**Problem to work on:** Using the data below, return the stretch from the line that contains "[See the beauty of Rio Kuriyama] (521, 1778)" through the line that contains "See the beauty of Mio Kimishima (584, 637)", both included, exactly as it stands and nothing beyond it.

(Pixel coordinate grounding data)
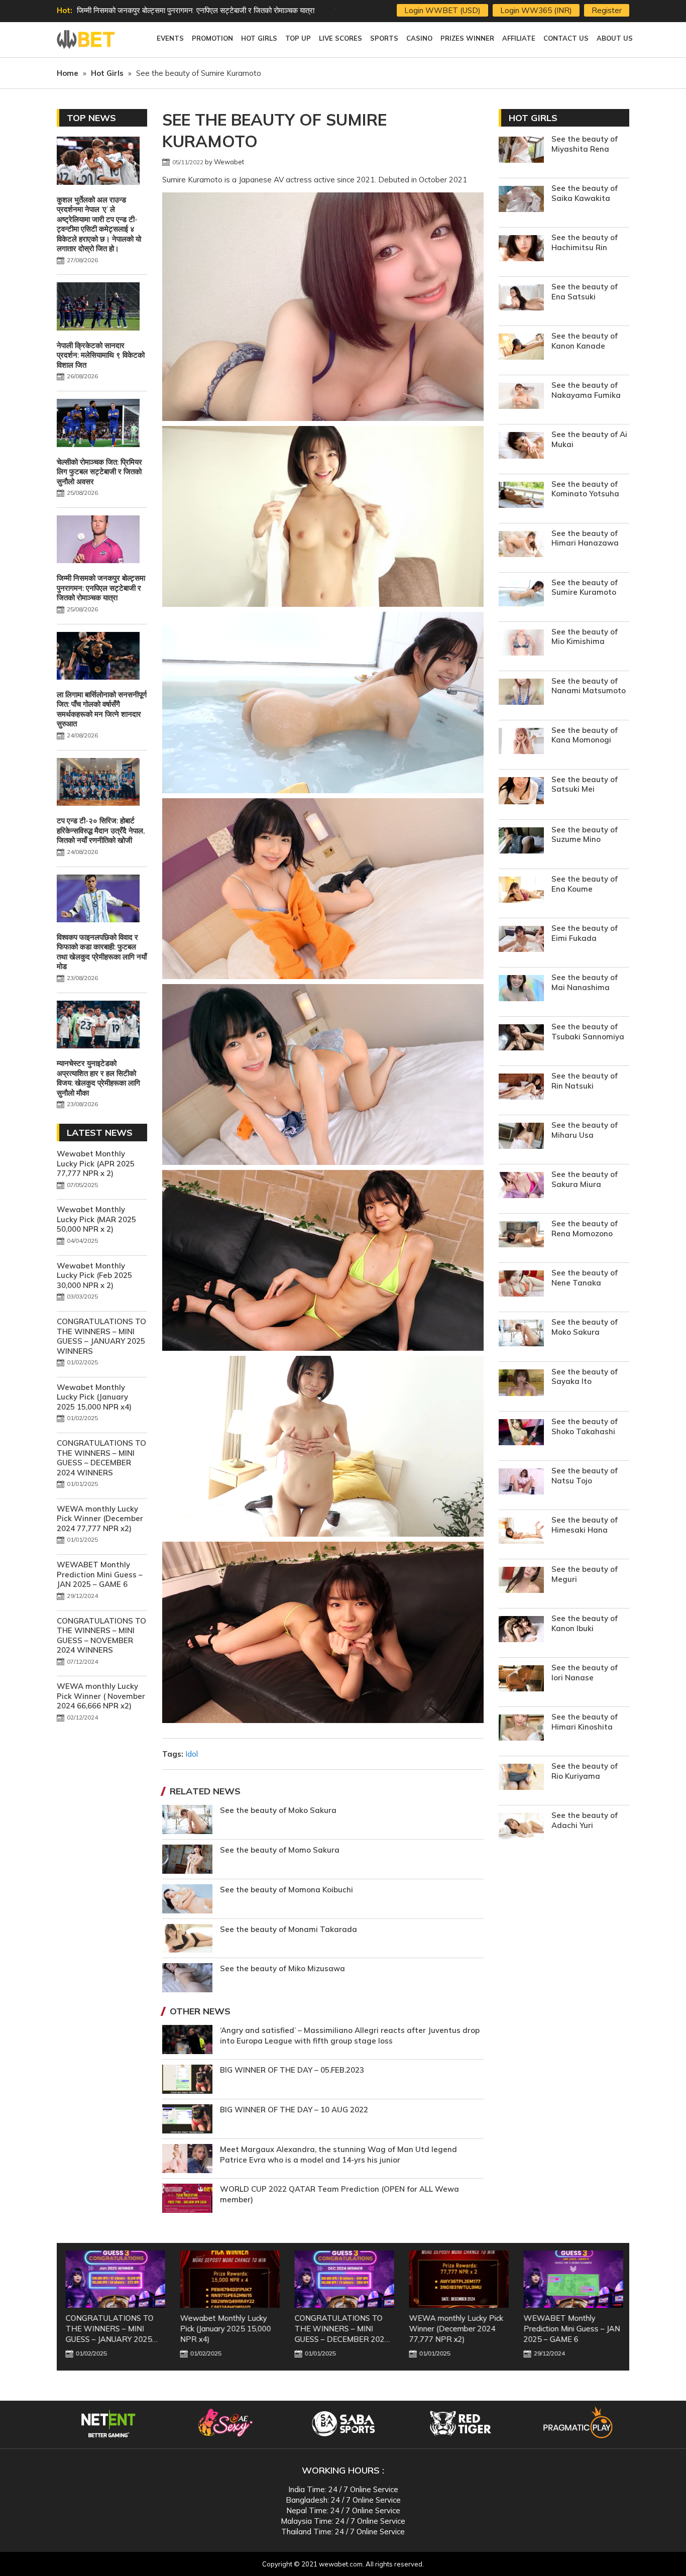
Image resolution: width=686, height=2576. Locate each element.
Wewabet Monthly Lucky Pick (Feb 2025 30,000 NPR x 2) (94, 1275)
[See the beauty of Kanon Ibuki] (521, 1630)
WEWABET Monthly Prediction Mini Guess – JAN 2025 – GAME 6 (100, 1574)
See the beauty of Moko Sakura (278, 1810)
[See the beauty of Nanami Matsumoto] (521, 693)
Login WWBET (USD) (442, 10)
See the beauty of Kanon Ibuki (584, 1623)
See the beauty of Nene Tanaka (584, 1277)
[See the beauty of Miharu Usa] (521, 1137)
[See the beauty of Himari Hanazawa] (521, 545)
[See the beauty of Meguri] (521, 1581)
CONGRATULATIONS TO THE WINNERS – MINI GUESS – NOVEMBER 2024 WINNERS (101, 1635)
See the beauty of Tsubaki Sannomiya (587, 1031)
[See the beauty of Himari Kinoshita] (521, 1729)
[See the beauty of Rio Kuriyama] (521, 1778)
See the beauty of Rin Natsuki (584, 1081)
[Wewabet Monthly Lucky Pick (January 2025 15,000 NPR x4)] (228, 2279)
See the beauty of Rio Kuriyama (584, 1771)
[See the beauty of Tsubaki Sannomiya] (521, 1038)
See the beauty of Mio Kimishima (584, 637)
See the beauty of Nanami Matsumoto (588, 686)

**The answer:**
[See the beauty of Rio Kuriyama] (521, 1778)
See the beauty of Rin Natsuki (584, 1081)
[Wewabet Monthly Lucky Pick (January 2025 15,000 NPR x4)] (228, 2279)
See the beauty of Rio Kuriyama (584, 1771)
[See the beauty of Tsubaki Sannomiya] (521, 1038)
See the beauty of Mio Kimishima (584, 637)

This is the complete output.